Moyo: No, no, no you cannot get away with that. You must raise it in relation to what we are talking about. We are talking about an allegation that a citizen was sponsored, now you can't suddenly say those who are making this allegation don't respect that citizen, there are others who say Zanu-PF does not respect, I think this kind of reasoning is unhelpful… (interrupted)

Violet:
So let me say ….

Moyo: You are comparing oranges and apples. You are trying to equalise where equalisation is unwarranted.

Violet: Professor Moyo.

Moyo: Yes?

Violet: Don't you think your partners in the unity government also have that right to go to the courts and say 'the time that you have given us is….'(interrupted).

Moyo:  Who has stopped them? Instead  of going to the courts they are going to Zuma.

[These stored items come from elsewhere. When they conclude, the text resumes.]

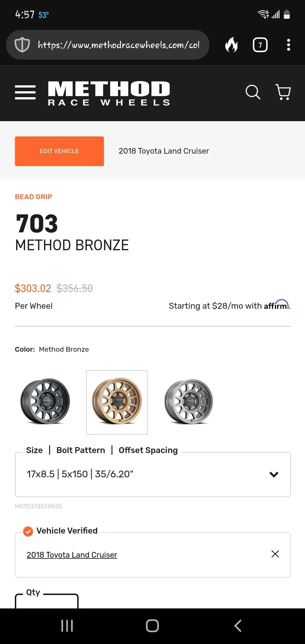This screenshot has height=644, width=305.
Task: Select the Method Bronze wheel swatch
Action: (x=117, y=402)
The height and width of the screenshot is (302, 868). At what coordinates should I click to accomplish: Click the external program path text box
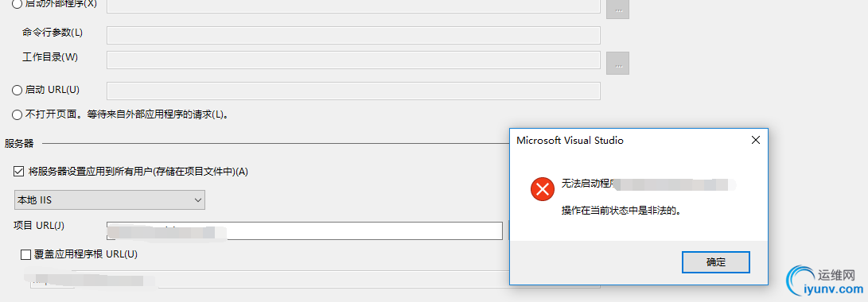point(354,6)
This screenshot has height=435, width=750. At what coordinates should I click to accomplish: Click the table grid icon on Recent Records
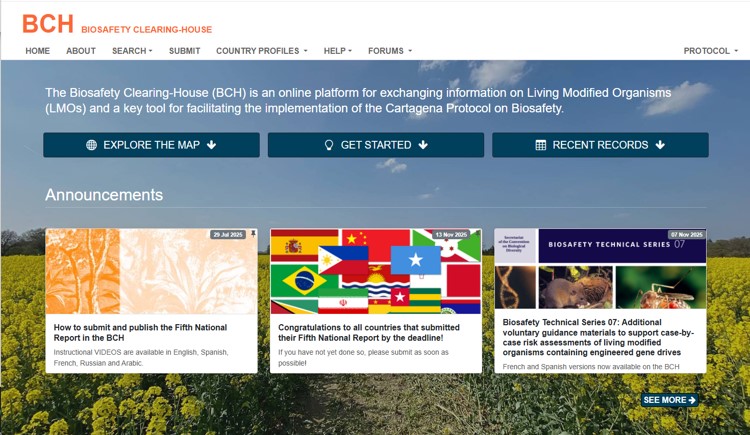click(x=540, y=145)
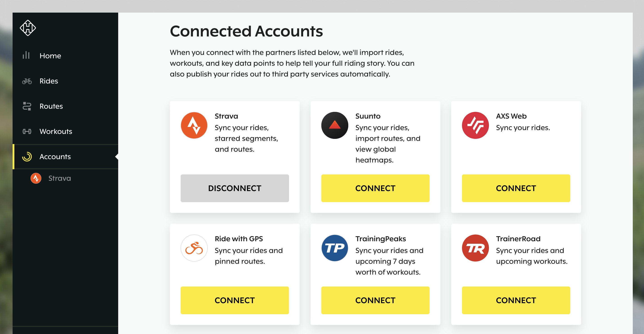Connect the Suunto account

pyautogui.click(x=375, y=188)
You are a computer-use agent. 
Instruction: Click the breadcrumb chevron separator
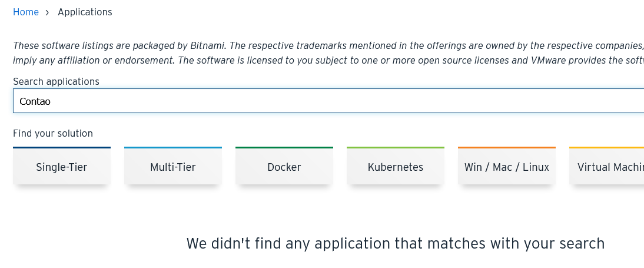coord(47,12)
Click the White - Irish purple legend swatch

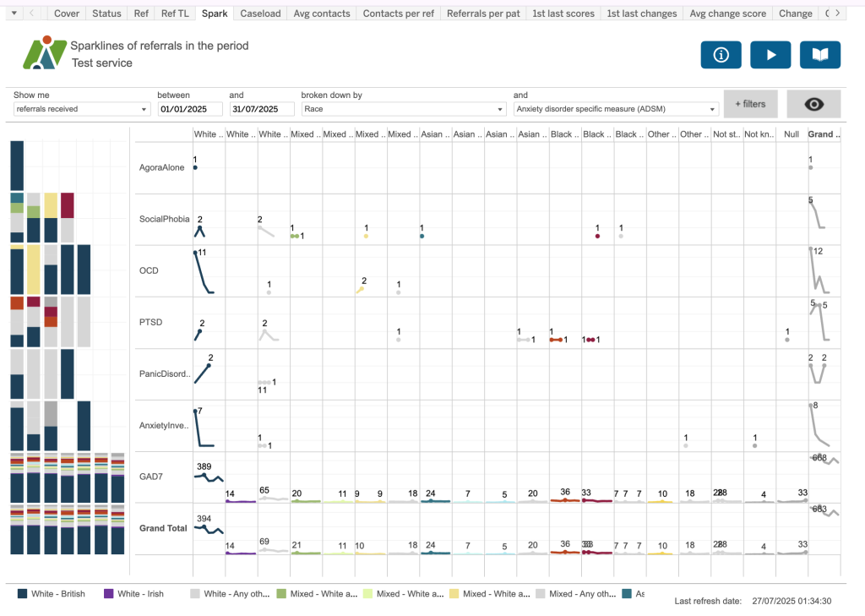(108, 594)
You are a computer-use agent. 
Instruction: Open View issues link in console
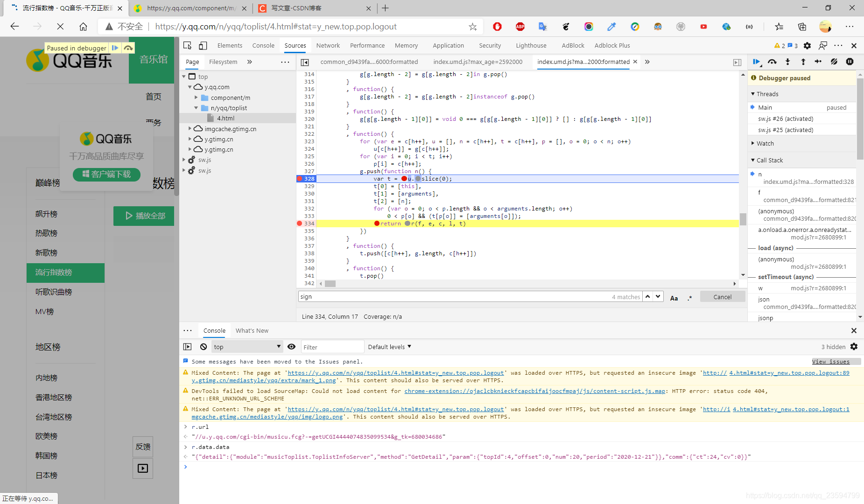coord(831,362)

Violet: But, you are not allowing me to finish. We cannot do it like this.

Moyo: I thought you had finished.

Violet: They are saying they have a right also to go to the courts and say the time that is left is not enough for all the electoral processes that need to be done.

Moyo: Zanu-PF has not said that MDC should not go to court to make their presentations. Nobody. They have a right to go and make those cases, what we are saying is, they do not have a right to go to SADC and make ridiculous arguments pretending to be the best lawyers that God has ever created, making arguments before a forum which is not a legal forum.

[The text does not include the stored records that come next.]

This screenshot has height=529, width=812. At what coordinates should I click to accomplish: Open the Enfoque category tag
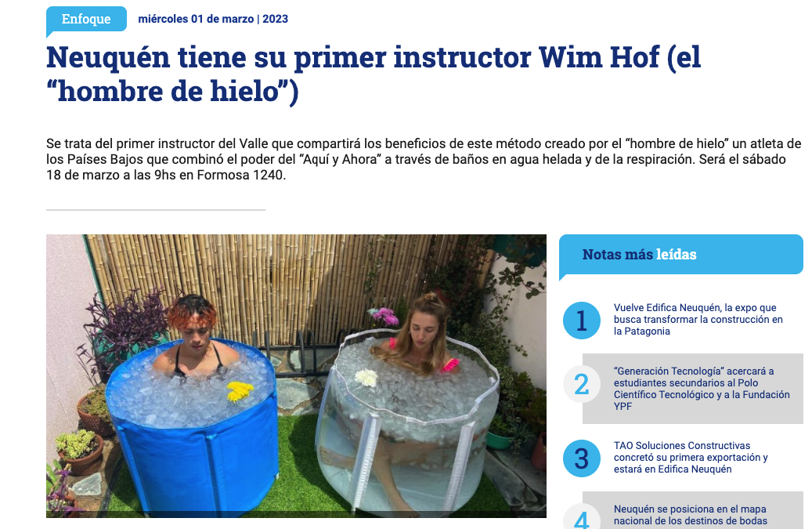[86, 19]
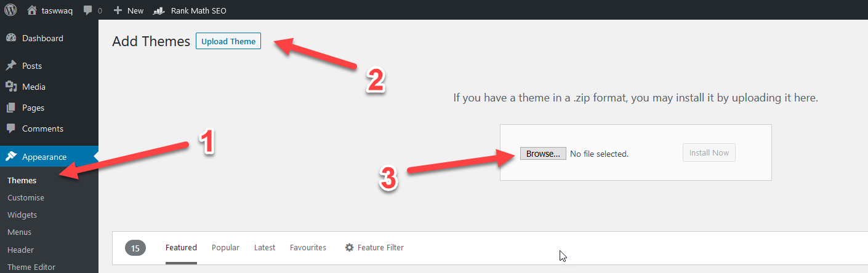Open the Theme Editor submenu item
The height and width of the screenshot is (273, 868).
pyautogui.click(x=31, y=267)
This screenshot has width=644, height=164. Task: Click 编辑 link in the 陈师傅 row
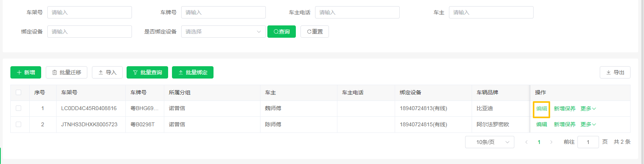542,124
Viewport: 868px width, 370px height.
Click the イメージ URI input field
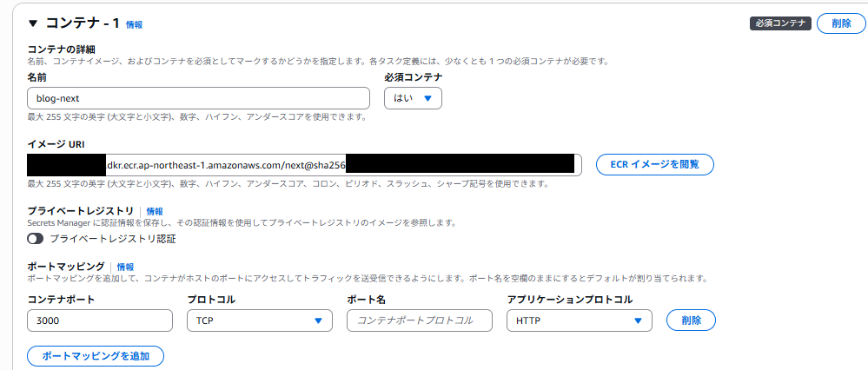304,164
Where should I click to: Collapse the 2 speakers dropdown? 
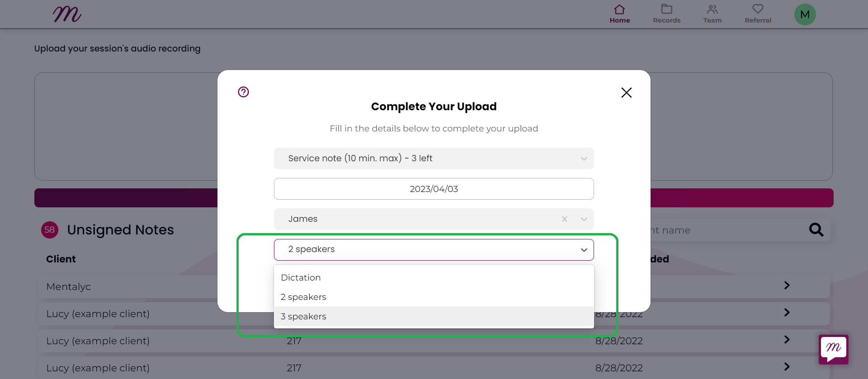584,250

Violet: But professor, just going back to the practical issues and I just want to get your views on this as a legislator, is it not correct that in numerous wards, the voter registration process only begins after the nomination court on the 28th of June?

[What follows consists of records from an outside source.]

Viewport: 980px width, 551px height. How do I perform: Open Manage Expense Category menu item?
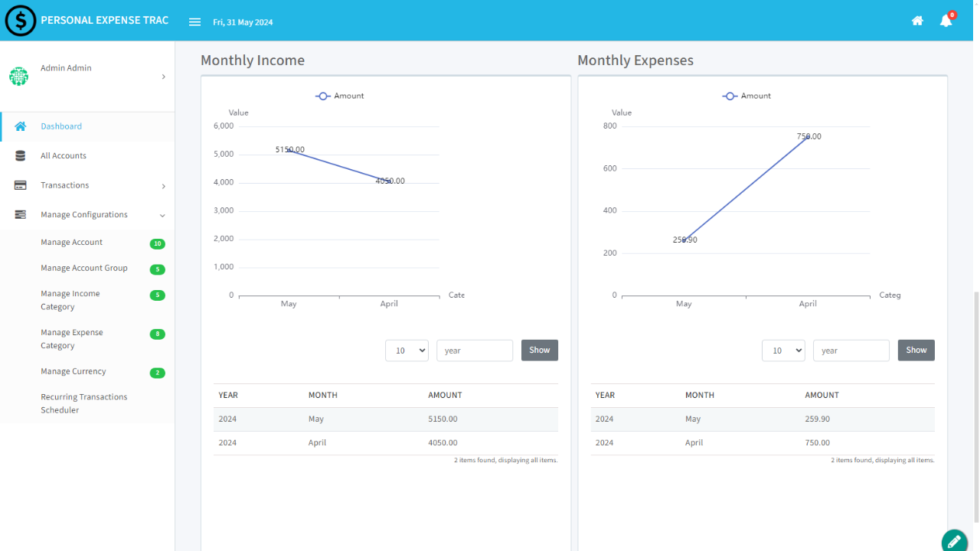(x=72, y=339)
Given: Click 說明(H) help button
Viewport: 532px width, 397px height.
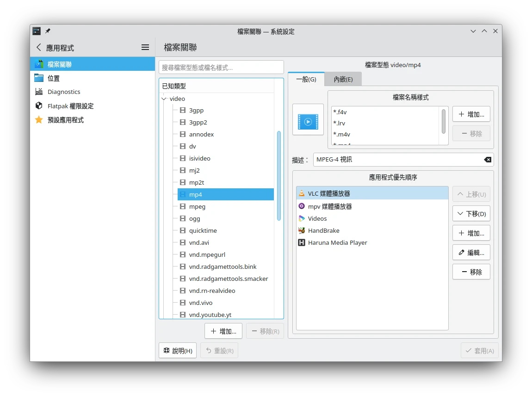Looking at the screenshot, I should 178,351.
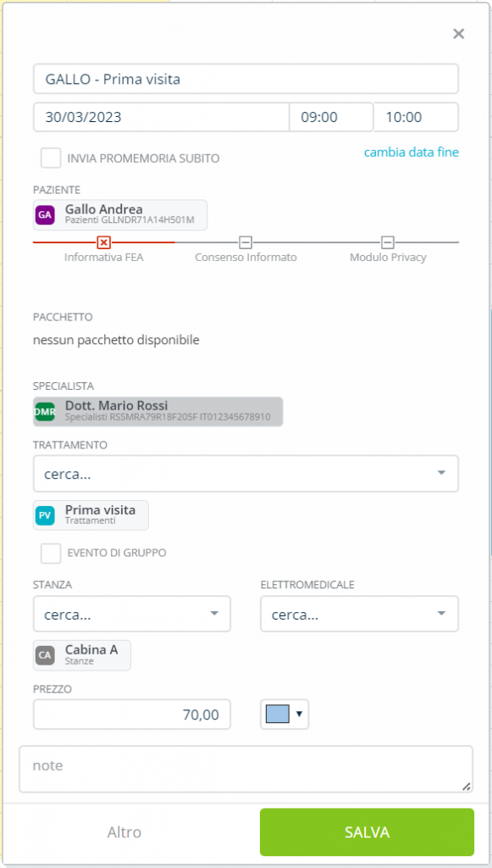Click the gray CA Cabina A icon
Screen dimensions: 492x868
(46, 655)
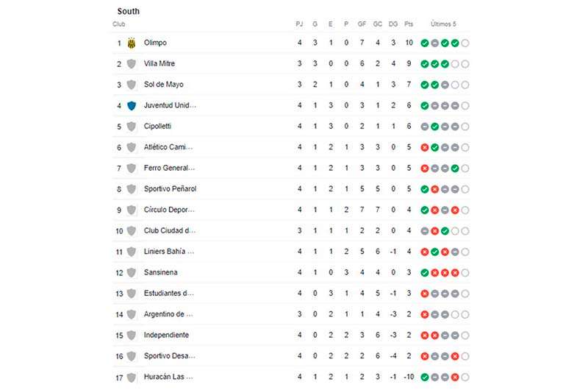Click Sansinena's last red loss indicator
This screenshot has width=588, height=390.
coord(455,273)
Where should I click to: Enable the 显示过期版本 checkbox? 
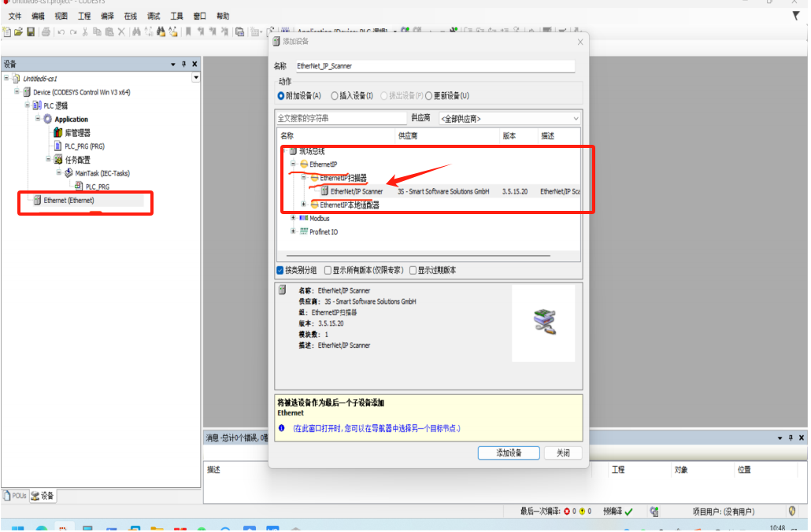[413, 270]
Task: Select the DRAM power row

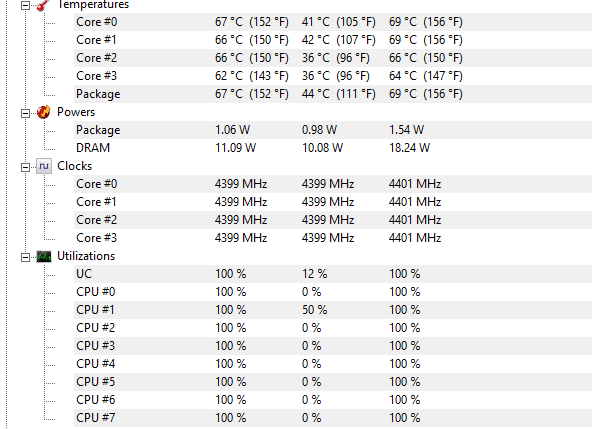Action: [x=333, y=148]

Moyo: That is not true, it is absolutely not true. First of all in Zimbabwe, voter registration is a continuous exercise, you can always at any time of your choice, go to any of the offices around the country and register. In terms of paragraph 6:3 of the sixth schedule of the new constitution, there was supposed to be a particular programme of voter registration intensified to last at least 30 days. Constitutionally and legally, that started on the 23rd of May. In terms of logistics, practically, politically, it might be another thing but there was registration continuing.

Then, we have a tradition here in Zimbabwe that happens every time we have elections before the closure of the voters roll for inspection that we have mobile registration teams around the country in the rural areas to reach people who may have difficulties going to the offices of the registrar general and this has been happening. And normally that happens for no more than between seven to fourteen days. But in terms of the presidential powers that amended the electoral act to align it with the new constitution, section 11 of those amendment regulations allows the registration exercise to continue beyond the nomination until the 9th of July. In fact we would have had really the longest intensive exercise ever done before an election in our country.

Violet: You mentioned the presidential powers act and I think your colleagues are saying the presidential powers act is not to be used if the constitution says what is supposed to be done right now is by an act of parliament and this is not what happened. They say that what the President did was actually illegal. What can you say about that?

Moyo: They are saying that but they are just the same like you and me, they have no particular authority to interpret the law. If they want that to be the actual legal position, they must go to court. They have had ample time to go to court. These regulations were gazetted on the 12th of June and Tsvangirai issued a statement - when they were gazetted - to say he had instructed his lawyers to challenge the publication of the amendment regulations as well as the publication of the proclamation, and he did this before going to Maputo and when he was in Maputo, it was brought to the summit that he had signalled that he would go to the court and then he quickly told the leaders no no no, that was just an intention. If he knew that it is a valid intention driven by well-grounded law, why didn't he go to court?  That constitution gives only the constitutional court as the final authority to do so. So just because some Tom here, Jerry here, Jane there says this is the situation about the presidential powers doesn't make it the legal position, it's simply an opinion and like the Americans say, an opinion is like our behind, everyone has one.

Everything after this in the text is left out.